The Most Wonderful Time of the Year


No, not Xmas. Halloween.

You get to dress up as a fantasy (even if that fantasy implies killing people for money or enslaving them on the Barbary Coast). You get to panhandle neighbors in disguise. You get candy.

What could be better?

Well, it would be better if this was still true. Urban Legends have co-opted the holiday, at least where I live. The city holds a tax-subsidized ‘Boo Bash.’ Some people trick-or-treat at the mall, something that would have been impossible when I was a kid. The ‘Boo Bash,’ is my tax dollars at work to bleed off the people who didn’t run to the mall, so almost no one but the extremely old are home to give out trick-or-treats. For some reason, we’re to believe that our children are safer in a large crowd with total strangers than they are knocking on their neighbor’s door.

We sallied forth to trick-or-treat nonetheless. I’m old-fashioned that way. I believe in the tradition of it. It’s one of the few holidays America can’t ruin with crass commercialism because it’s vulgar and materialistic by nature. I think of it as Mardi Gras minus 40,000 drunks crowded together to flash each other and brawl. And while some people have custom-made breasts to flash, for the most part, Mardi Gras beads are earned by showing something you have only minimal responsibility for even having. A Grim Reaper costume, that’s something you have to buy or make. And there’s more variety to Halloween costumes than to drunken women’s breasts. The costume becomes an extension of your personality, or an alternate persona you can don for the night.

But everyone is convinced there’s a kiddie-toucher behind every bush, so they run off to the mall and the city-run party, and that means the trick or treating is lamer in the neighborhood, which means more parents will cave and give it up for the government-issue version. This wouldn’t bother me nearly so much if it didn’t stem from the War on Childhood.
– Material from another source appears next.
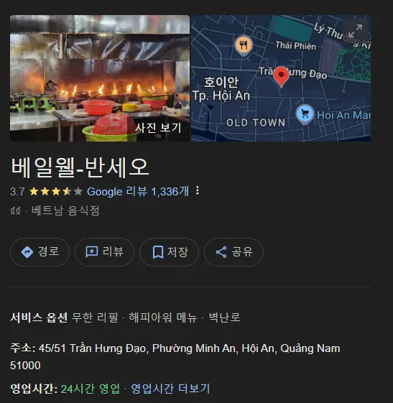Click the orange restaurant marker on map
393x403 pixels.
coord(244,46)
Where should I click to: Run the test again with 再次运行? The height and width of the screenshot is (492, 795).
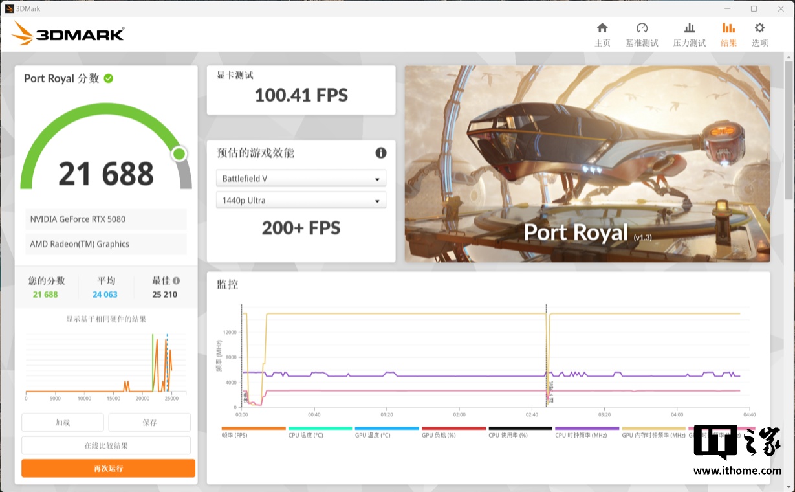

While pretending I could handle responsibility for my honyocks last weekend, I drove them through my hometown. It's not far, 17 miles from where we live. I grew up thinking when you grew up you moved away. But I’ve lived my entire life in an area that would fit in an 80 mile (or so) radius. Not that I haven’t had variety: small town, suburbs, overpriced urban neighborhood, incredibly cheap but crime ridden urban neighborhood, back to a small town becoming a suburb.

In the process of driving past my father’s long failed pizza parlor, the dentist I used to go to, the grocery that’s now a junk shop, the barber shop were I got my hair cut when my Dad came to his senses and quit trying to save $2 while making everyone miserable, I showed the girls the church where I went to preschool. Then drove them by the house we lived in at the time.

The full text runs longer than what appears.